Escenas de vida y muerte
No podría vivir ahí, en la casa cuya entrada
tiene forma de ataúd.
¿Quién pensaría esas escaleras, esa perspectiva,
ese ángulo de inclinación?
Falta el cadáver y la cruz, eso sí.
Lo observan varios burros que pacen en altura,
una farola y un poste telefónico.
Se puede mirar con suspicacia,
igual que se puede amar con suspicacia.
Todos los humanos son enemigos,
aún los allegados, los domesticados, los ungidos.

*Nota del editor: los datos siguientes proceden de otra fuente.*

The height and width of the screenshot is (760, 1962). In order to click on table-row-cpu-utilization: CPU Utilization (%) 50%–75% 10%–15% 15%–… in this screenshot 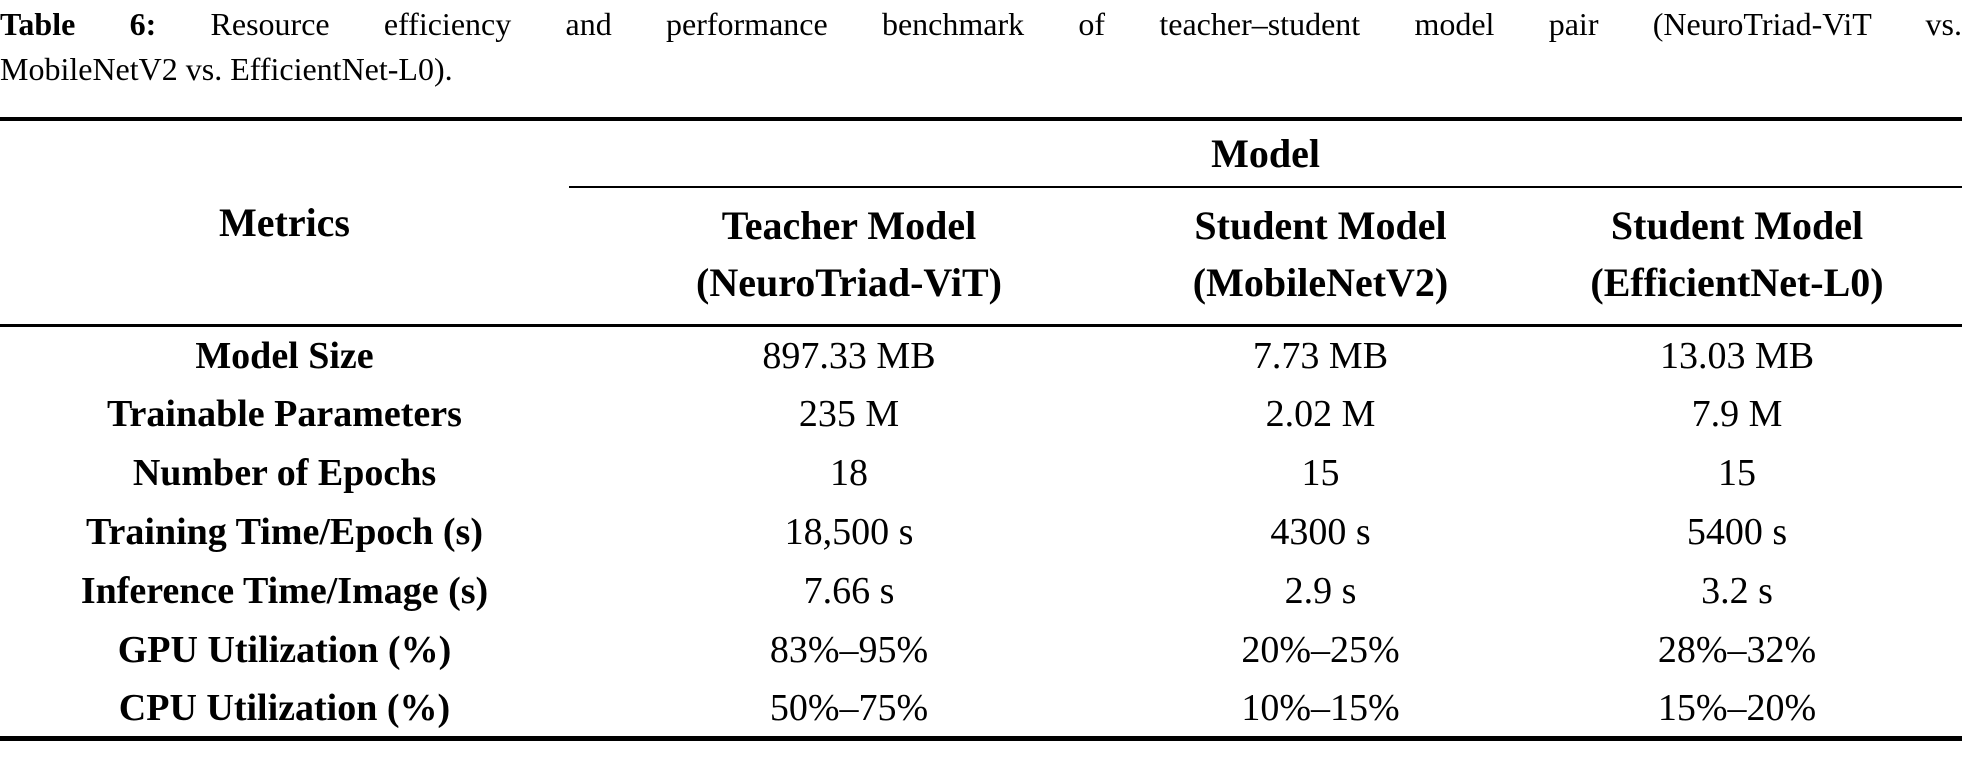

Alguien ha diseñado la casa del terror:
enorme mole llena de aguas y alturas,
soledad fantasmagórica con vistas al romanticismo,
a un cementerio en el que el ángel blanco
avisa de que allí terminarán tus días
en caso de ser rico de familia,
bajo arcos de una iglesia que no se sostuvo.

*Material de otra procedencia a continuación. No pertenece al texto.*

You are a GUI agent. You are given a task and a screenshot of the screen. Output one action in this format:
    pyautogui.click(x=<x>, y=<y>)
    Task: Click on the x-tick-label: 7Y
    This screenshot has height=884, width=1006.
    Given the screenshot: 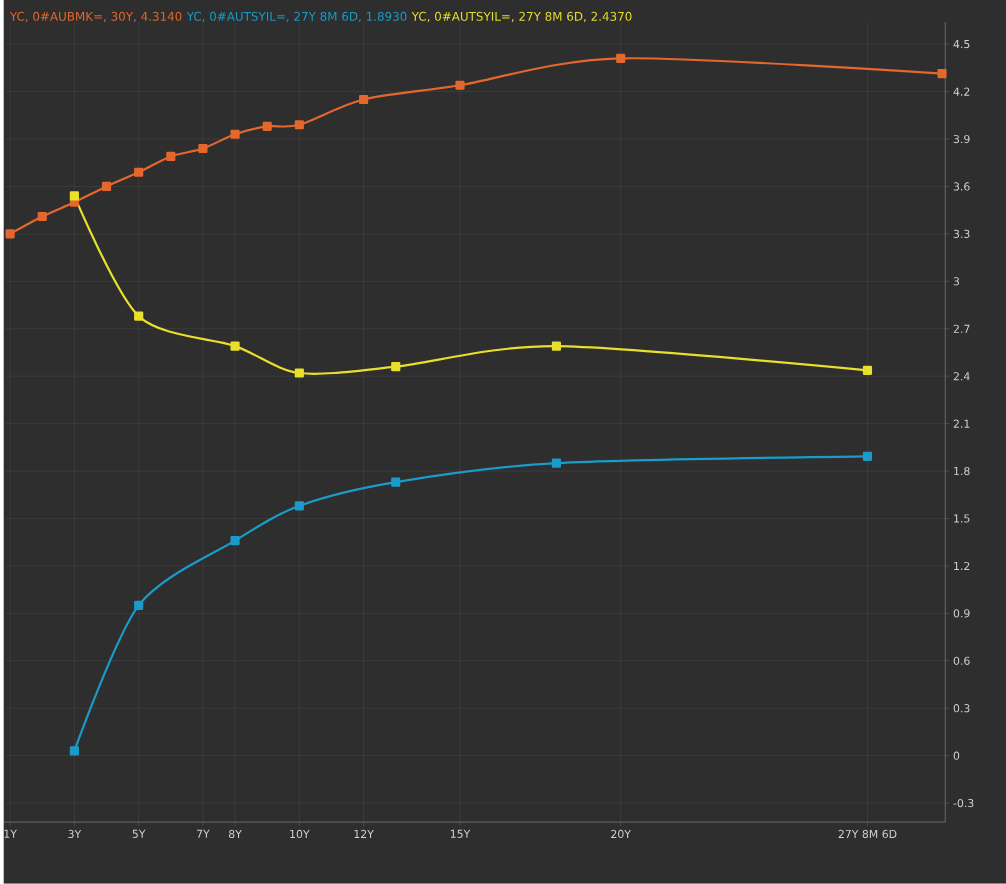 What is the action you would take?
    pyautogui.click(x=204, y=834)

Una mujer rechoncha pasea a tres perros por el prado,
ella no se mueve, sus cánidos parecen satélites,
anda unos pasos y se detiene agotada, contemplativa.
La cooperativa que trabajó con las algas
ha sido colonizada por zarzas e higueras;
el lugar es un altar secreto de misas negras,
de pecados nefandos u otras profanaciones
en la vera misma del antiguo seminario.
Los mirlos despegan al paso aventurero
de una familia hambrienta y cansada,
oscurecen el cielo durante un instante
y avisan con graznidos de su superioridad aérea.